A large-scale program in New York City schools aimed at confronting child poverty succeeded in reducing absenteeism, improving discipline and moving students to the next grade, a large and potentially influential study finds.

The study of the city’s Community Schools program found only scant evidence of improved test scores, a widely used metric of success. That might be because the program is in its early years and possibly because other measures are needed instead of or on top of the services offered already.

Still, the results offer a measure of good news in a field where failure is far more common.

“We did see a tremendous amount of promise for the program, particularly in the younger grades,” said William R. Johnston, a Rand Corp. researcher who studied it over three years. The Rand report was being published Tuesday.

The Community Schools program, operating in 267 New York schools, uses school campuses to offer a range of social services and family supports. Unlike other reform ideas, the program does not directly address teacher quality, curriculum or other core aspects of education.

Rather, it seeks to use the school as a community gathering place where children can get counseling, eyeglasses or dental care; where after-school programs help with homework and keep kids engaged; and where parents can get involved with schools, take a class or pick up extra groceries.

“When that child is hungry, it’s very hard to focus on academics,” said Luis Torres, principal for 15 years at Benjamin Franklin School, an elementary campus in the South Bronx that participates in the community school program. He said children cannot learn if they are worried about food, shelter, safety or health. “That’s the real power of the community school.
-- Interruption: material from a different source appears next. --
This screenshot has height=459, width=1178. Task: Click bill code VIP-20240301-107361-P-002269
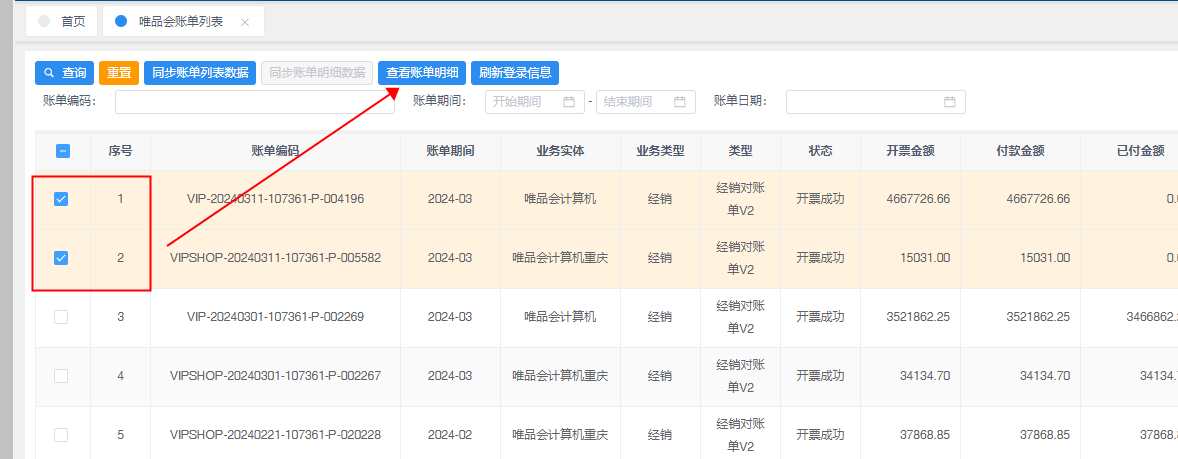pyautogui.click(x=275, y=317)
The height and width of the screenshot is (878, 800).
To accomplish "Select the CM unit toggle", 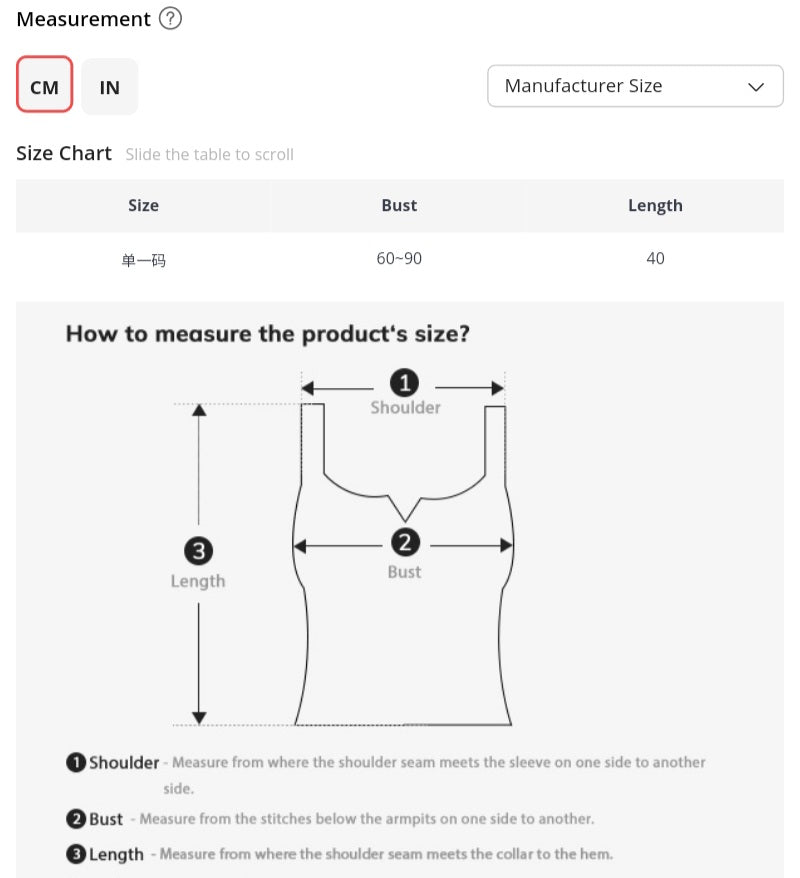I will [x=45, y=85].
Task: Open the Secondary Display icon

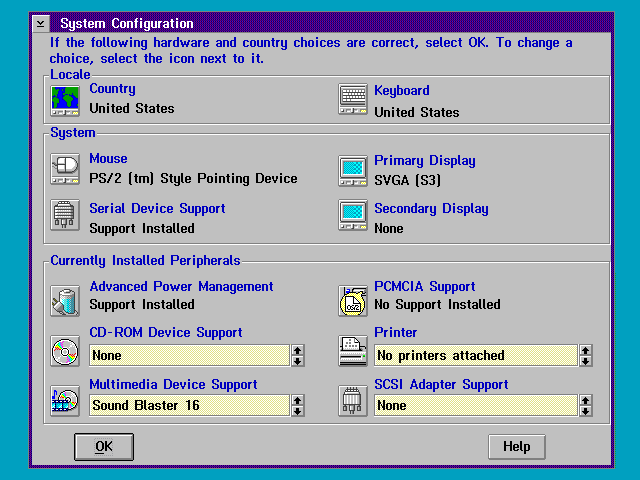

You’re not just focusing on academics. You’re focusing on the overall well-being of the children.”

The program costs about $200 million a year and is funded with federal, state and city dollars. Much of the money goes to nonprofit partner organizations, which hire a community school director to work out of the school.

The program has been a priority for Mayor Bill de Blasio (D). He largely jettisoned the accountability education agenda of his predecessor, Mike Bloomberg, who focused on closing ­low-performing schools and replacing them with smaller schools with new employees. That approach angered teacher unions but led to an increase in high school graduation rates.

Critics argued that more funding was needed to help children with the most profound needs, and they found a champion in de Blasio.

Early in his tenure, de Blasio touted a new initiative called Renewal, which aimed to improve struggling schools by pouring resources into them and improving curriculum and teaching. The city spent $750 million on the program, but early results were disappointing, and the mayor terminated it last year. So the new study was particularly welcome news for him.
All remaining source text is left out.